大街上,熱鬧得很,很多家酒樓都有榜上有名的書生們在歡慶。
大街上,人人樂道的也是今年科考的狀元。
“誒,你們聽說了沒有,今年的狀元郎是吳友經(jīng)啊。”
“可不,吳陳兩家也真是厲害,三年前出了陳遠程,今年又出了吳友經(jīng),他們倆可是表兄弟的關系。”
“嘖嘖,不知道這回皇上會不會賜婚給吳友經(jīng)呢,三年前,可是把自己的親閨女賜給了陳遠程。”
外面紛紛擾擾的議論傳進洛青青的耳朵,她煩躁的關閉了車門和車窗,對成安道:“趕車再快一點。”
“青青,你也別那么不耐煩。”衛(wèi)揚拉過她的小手溫和的說道。
“我怎么能平靜得下來?”洛青青氣鼓鼓的,“這回科考肯定有人搞了什么動作,要不然,今年街頭人人樂道的肯定是衛(wèi)揚的名字。
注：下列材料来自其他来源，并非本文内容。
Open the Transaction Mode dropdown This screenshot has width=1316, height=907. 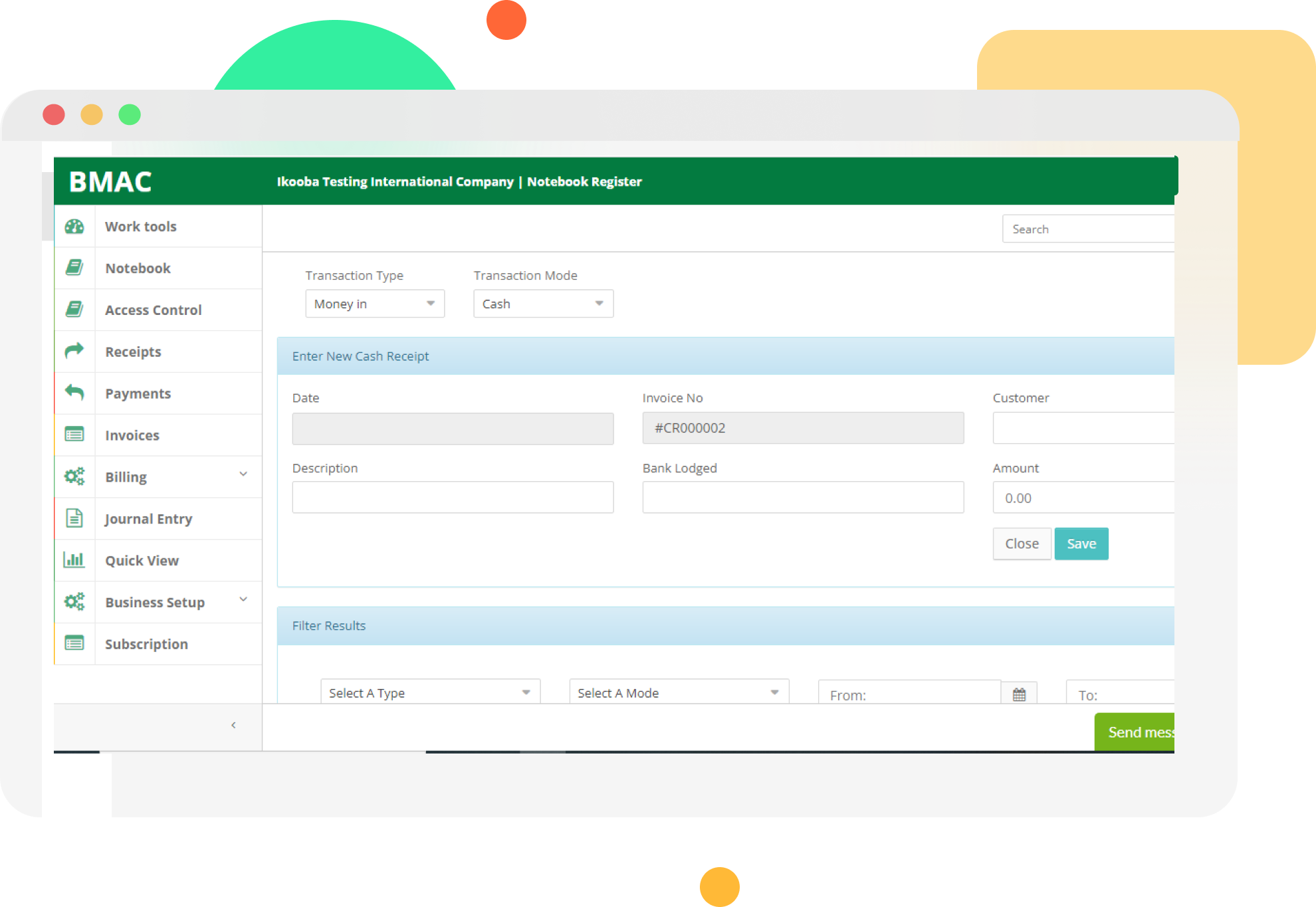pyautogui.click(x=543, y=304)
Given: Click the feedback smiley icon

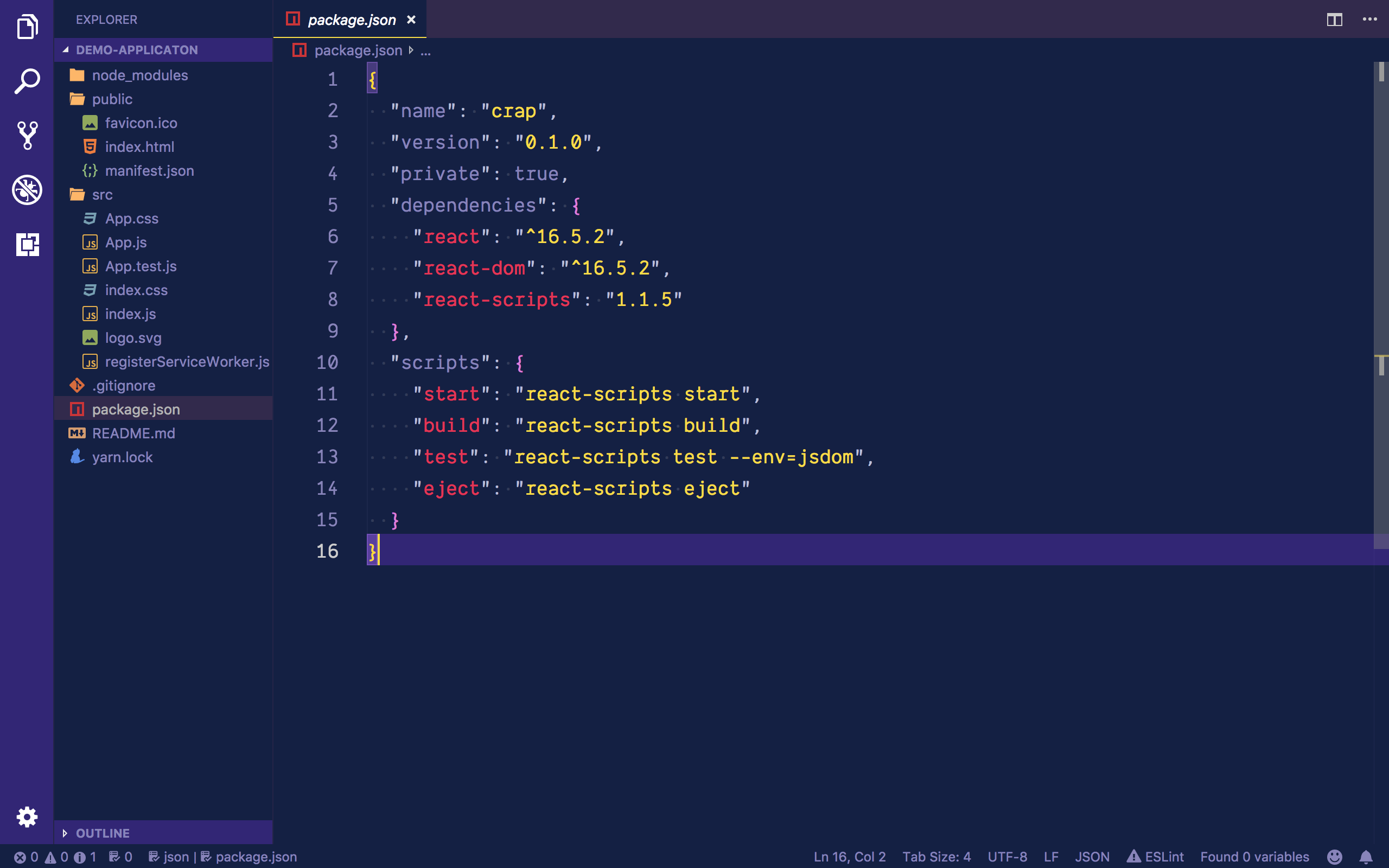Looking at the screenshot, I should [1335, 857].
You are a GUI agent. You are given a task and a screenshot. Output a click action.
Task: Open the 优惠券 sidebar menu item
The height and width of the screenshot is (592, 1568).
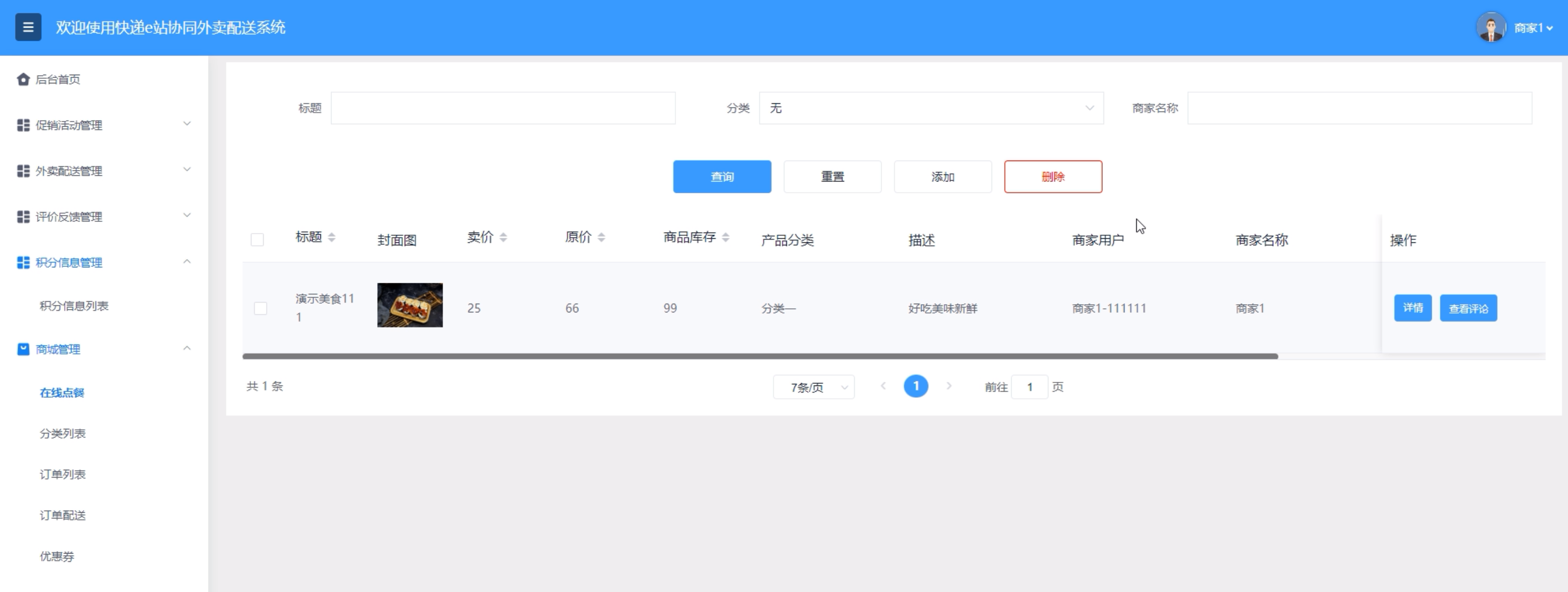pyautogui.click(x=57, y=556)
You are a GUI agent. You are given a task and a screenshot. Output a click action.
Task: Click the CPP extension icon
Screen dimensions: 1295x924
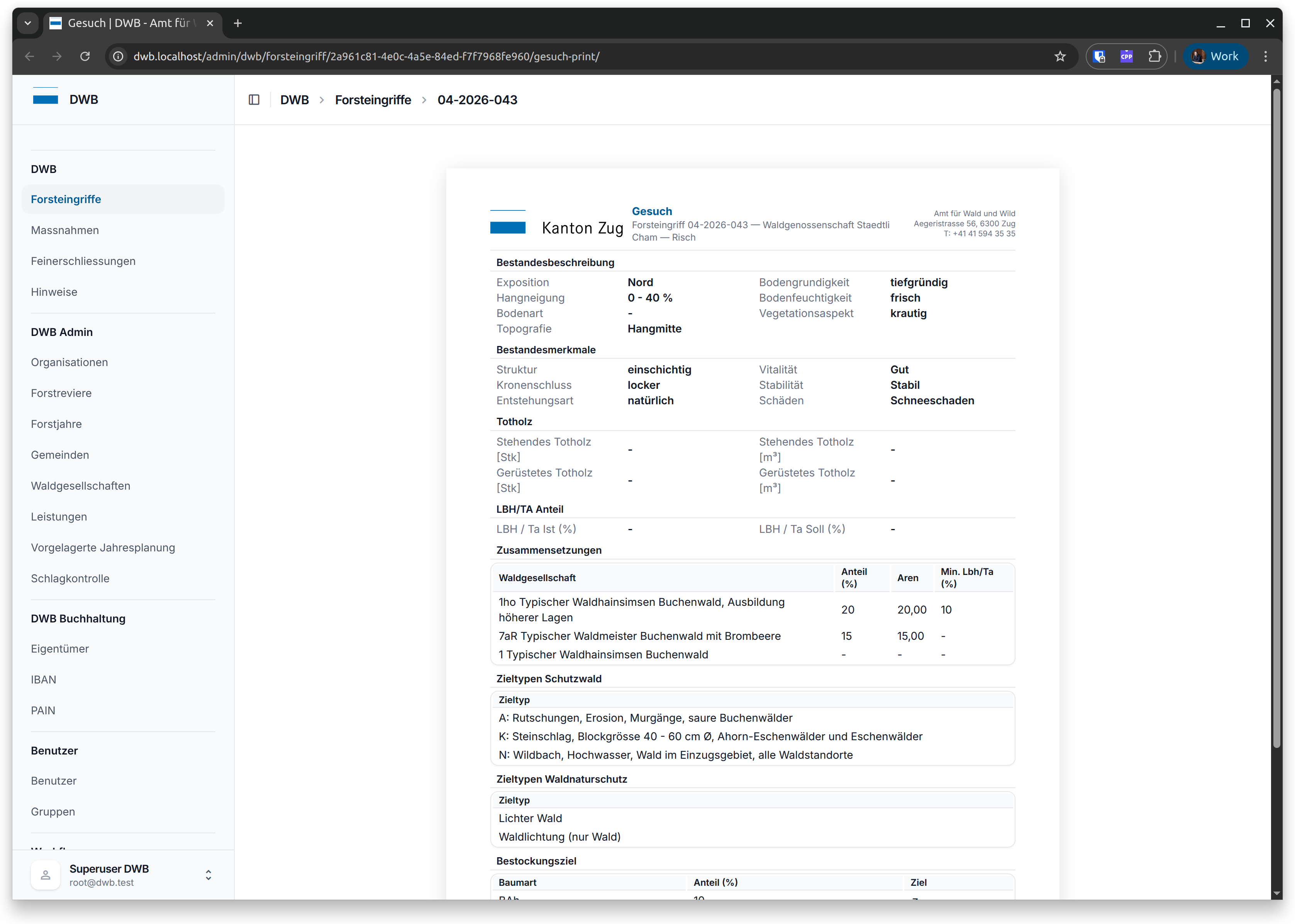[1127, 56]
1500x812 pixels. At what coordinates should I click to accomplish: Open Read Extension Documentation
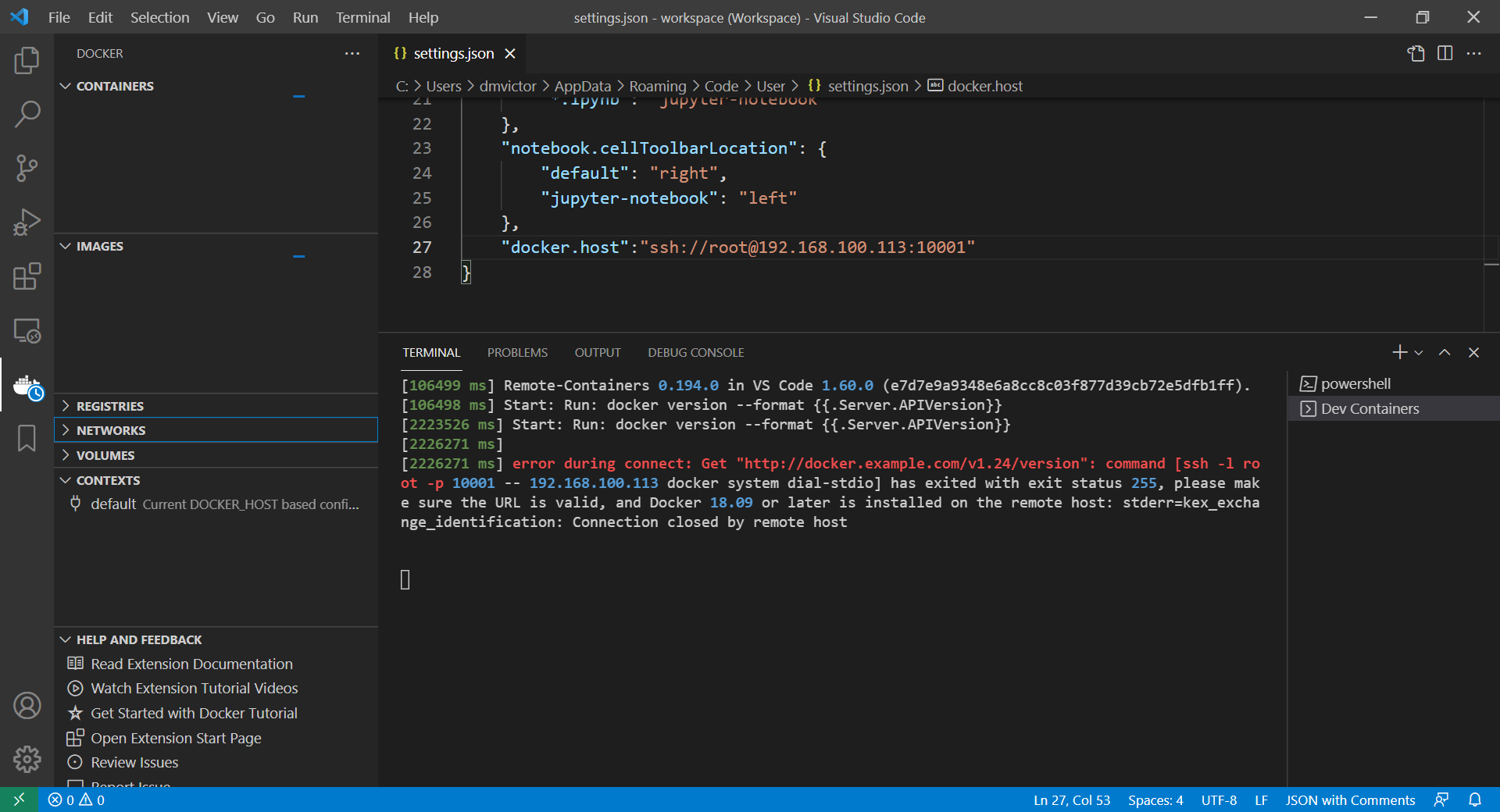(191, 664)
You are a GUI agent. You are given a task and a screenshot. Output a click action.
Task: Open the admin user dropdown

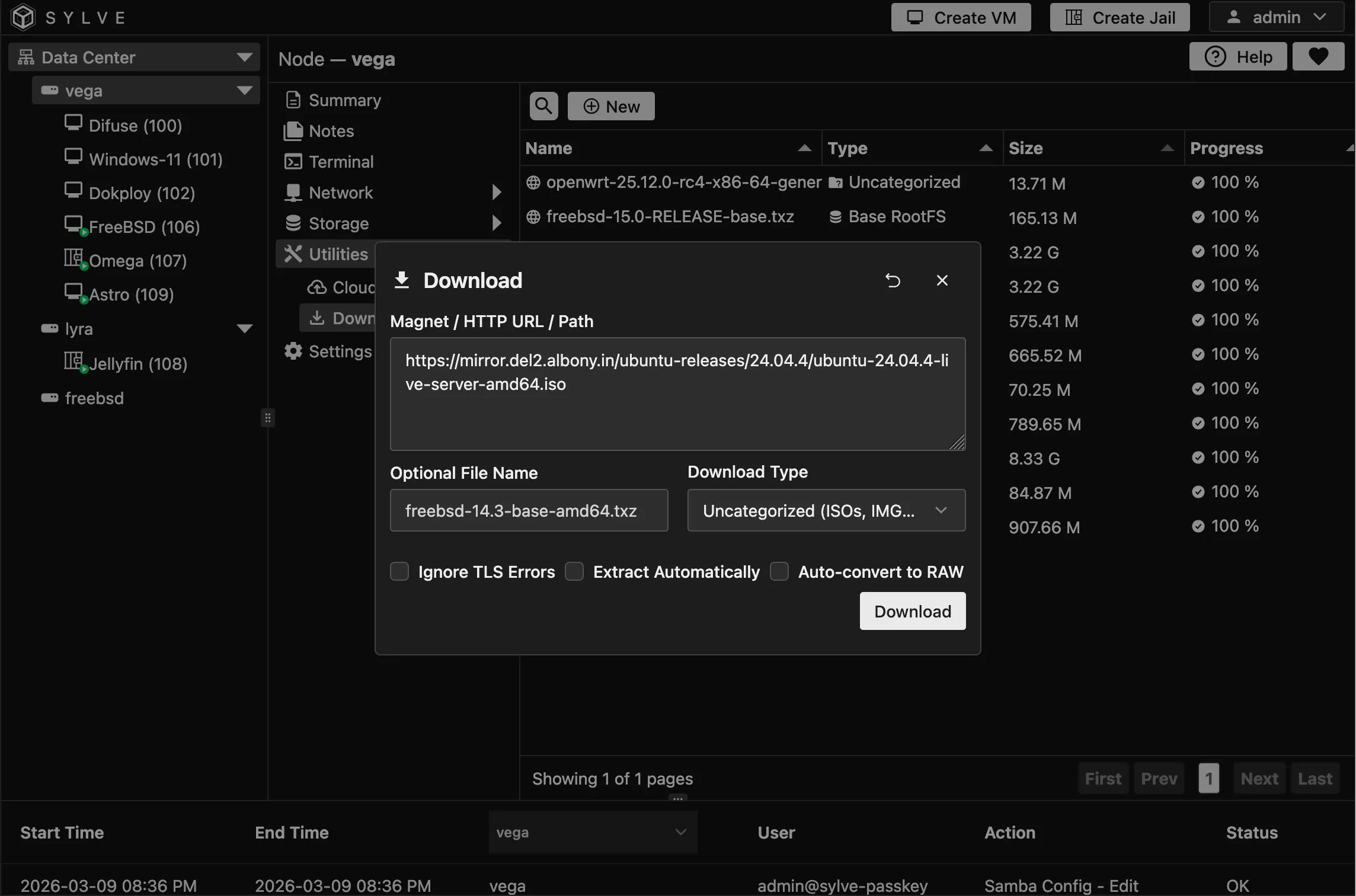[1276, 17]
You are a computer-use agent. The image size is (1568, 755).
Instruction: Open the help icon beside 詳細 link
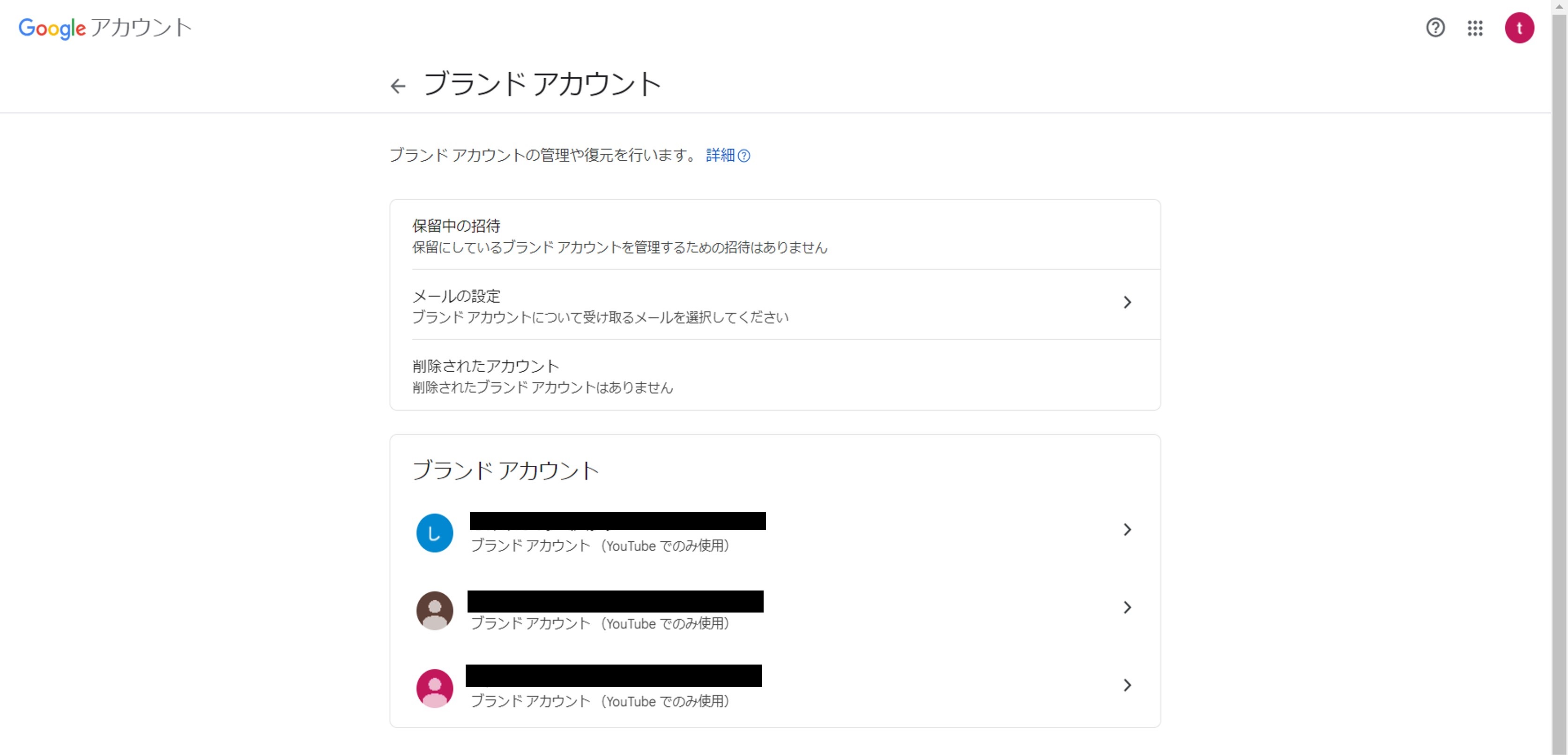(744, 157)
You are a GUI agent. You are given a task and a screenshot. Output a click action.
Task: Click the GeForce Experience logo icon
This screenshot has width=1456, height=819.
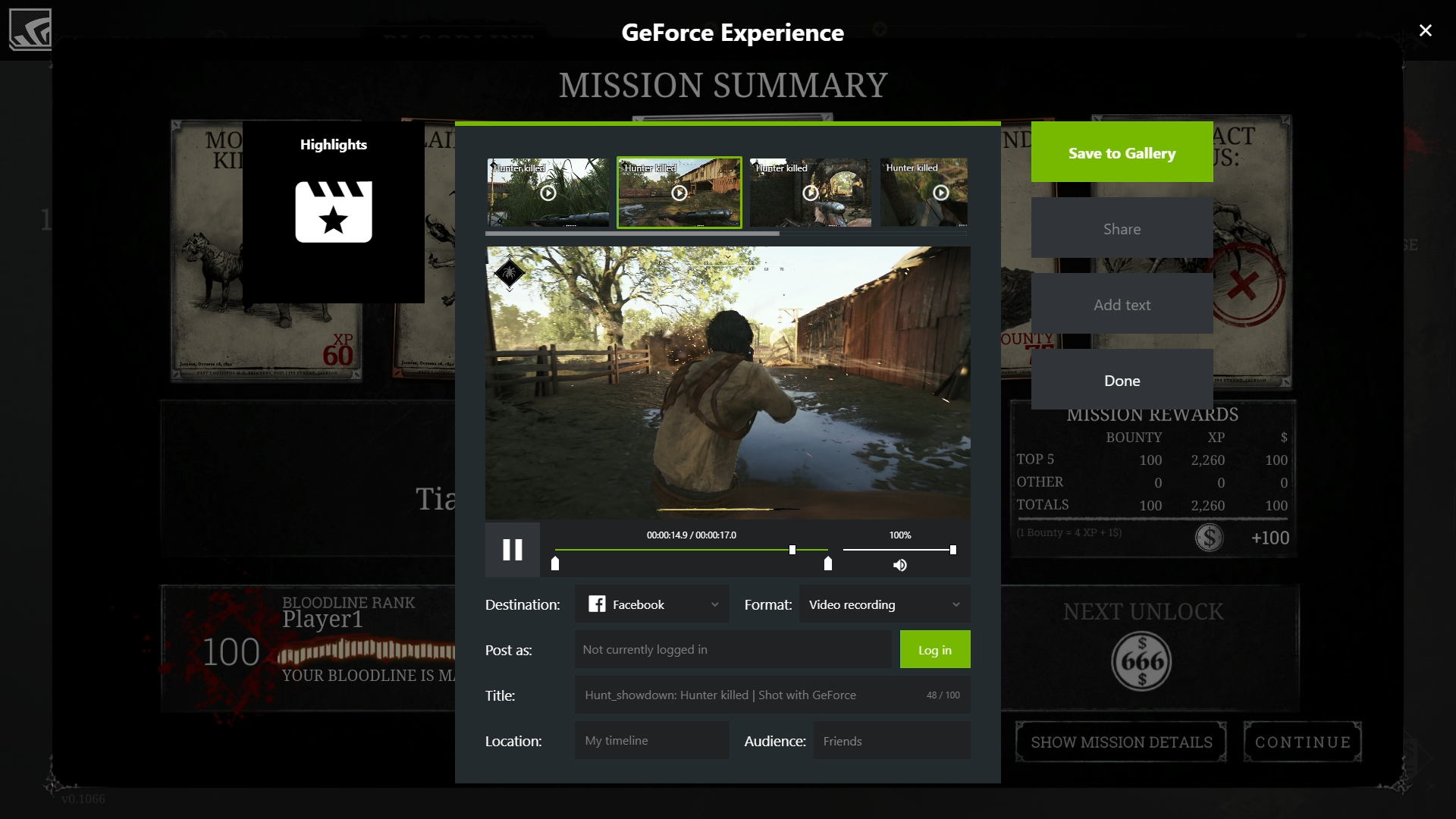(30, 29)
”
“那也未必,吳友經(jīng)的才華也是揚名京城的。”
“你認識?”
“我不認識,但是我聽說過。”
“唉,到底怎么辦嘛。”洛青青栽在衛(wèi)揚的身上,“有人在暗處整你,我們總不能坐以待斃吧。要不然,我們?nèi)フ仪貐s之行不行?”
衛(wèi)揚蹙眉,“青青,我不是跟你說過。不要去招惹他,我不想給姑母添麻煩。”
不一定是為難明嬪娘娘啊。
秦卻之雖然在宮里地位不高,但是人還是很機靈聰慧的人。
說不定他不需要告訴明嬪娘娘就能解決這個事情呢?
洛青青沒有把這話說出來,而是默默的做了打算。
科舉考試結(jié)束了。
也沒有必要再著急去讀書。
所以第二天早上,洛青青換上一身男裝就拖著衛(wèi)揚一塊到了青安堂去。
時值五月,萬物復蘇,上門來看病的病人也不是少數(shù)。
衛(wèi)揚既不會抓藥也不會看病,所以被洛青青推去了賬房,負責查賬。
時近晌午,他已經(jīng)把賬目翻了幾遍。
索然無味,賬目都被他丟在了柜子里。
這時候,幾聲敲門聲傳入了耳際。
衛(wèi)揚下意識的抬頭,只見門緩緩推開,秦卻之站在了他的面前。
“參見六皇子,六皇子大駕光臨,草民有失遠迎。”衛(wèi)揚收了收神情,在秦卻之的面前恭敬一拜。
“表哥還是這么在乎禮數(shù)。”秦卻之抬了抬胳膊,“起來吧,表哥。”
說著,他在椅子上自己坐下了。
“表哥,我也不跟你兜圈子了,如今科考已經(jīng)放榜,你現(xiàn)在什么情形我都知道了。”
衛(wèi)揚點點頭,“榜上無名。”
“你的文采真的會榜上無名?”秦卻之嘆了口氣,“別人信不信的,我秦卻之是不信。
小時候連我讀書都讀不過你。
你怎么會榜上無名?”
“可能是我得罪了什么人吧。”秦卻之來都來了,他也沒有必要去掩飾什么,“六皇子來了,是不是有什么想法。”
秦卻之點點頭,從懷里拿出厚厚的一卷東西遞給他,“數(shù)日前我在京城遇到了洛大夫,我就知道表哥一定會參加科考。
所以我也特別關注著科考的放榜。
昨日沒有看到表哥的名字,我便叫人去查。
剩下的所有名單排名就都在這里了。”
衛(wèi)揚草草翻過,一聲無奈的笑,“這么多,不知道我在哪里。”
“你不用看了,這上面根本就沒有你的名字。”
衛(wèi)揚手上的動作一滯,“沒有?看來果真是有人動了手腳。”
秦卻之點點頭,“我仔細問過那些負責批閱文章的考官們,他們說,今年的參加科考有兩個特例。
一個人報名了但是考試的時候沒有來。
還有一個,是來了完全交了白底,連自己的姓名籍貫都沒寫。”
衛(wèi)揚突然明白了什么似的,“早年我在書苑念書的時候,有個夫子曾經(jīng)提過一嘴。說是有一種粉末摻在墨汁里,等墨跡干了之后,會完全變成無色。”